In managed environments, developers typically will not interact directly with a Secret
they created to connect to a service.
Instead, the Secret
is provided to them.
The Service Binding Specification defines a Provisioned Service duck-type for any resource to be consumed by a binding.
The target service needs to define .status.binding.name
referencing the Secret
containing the binding.
This implementation provides a ProvisionedService
resource that conforms to the duck-type.
Real services should implement the duck-type directly instead of using this custom resource.
This sample will not be portable across other service binding implementations.
If not already installed, install the ServiceBinding CRD and controller.
Apply the custom workload, service and connect them with a ServiceBinding
:
kubectl apply -f ./samples/provisioned-service
The workload.yaml defines a Kubernetes Service
and Deployment
representing our workload.
The service.yaml defined a ProvisionedService
exposing it's .status.binding.name
referencing a Secret
.
The ServiceBinding
's service reference target the ProvisionedService
.
kubectl describe provisionedservices.bindings.labs.vmware.com provisioned-service
Will expose the "provisioned-service" Secret
on its status.
...
Status:
Binding:
Name: provisioned-service
...
Try invoking the Deployment to view the message injected by the service binding.

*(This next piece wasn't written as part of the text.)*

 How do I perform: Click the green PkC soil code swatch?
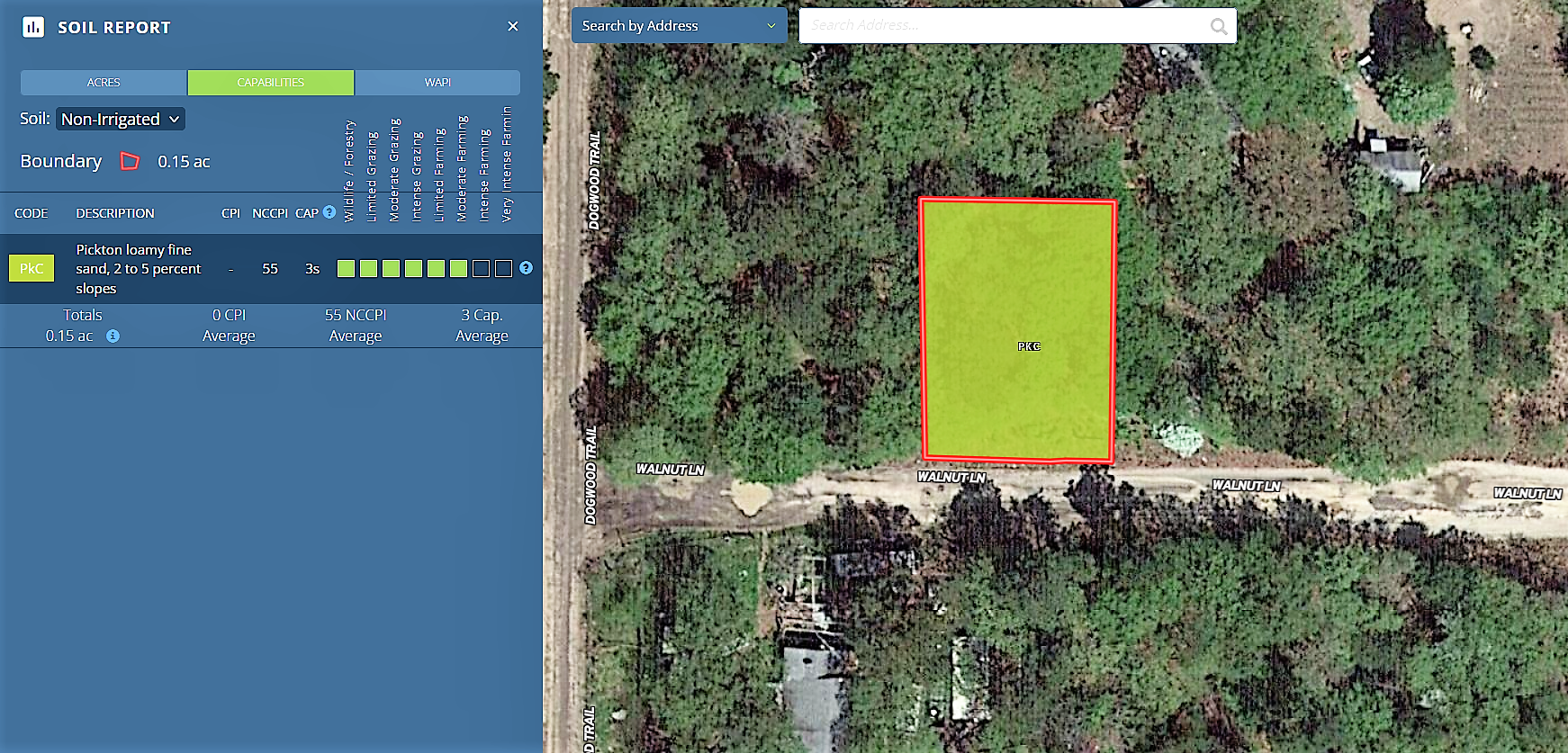pos(32,268)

First, forward a local port into the cluster:
kubectl port-forward svc/provisioned-service 8080
Then, make a request to the service.
curl http://localhost:8080
Hello service binding!
Going further, try updating the ProvisionedService
to point at a different secret. The service binding is now decoupled from knowledge of a specific Secret
. Be aware that while the value in the projected secret will be kept up to date, the workload uses environment variables that will require the pod be restarted to detect a new value.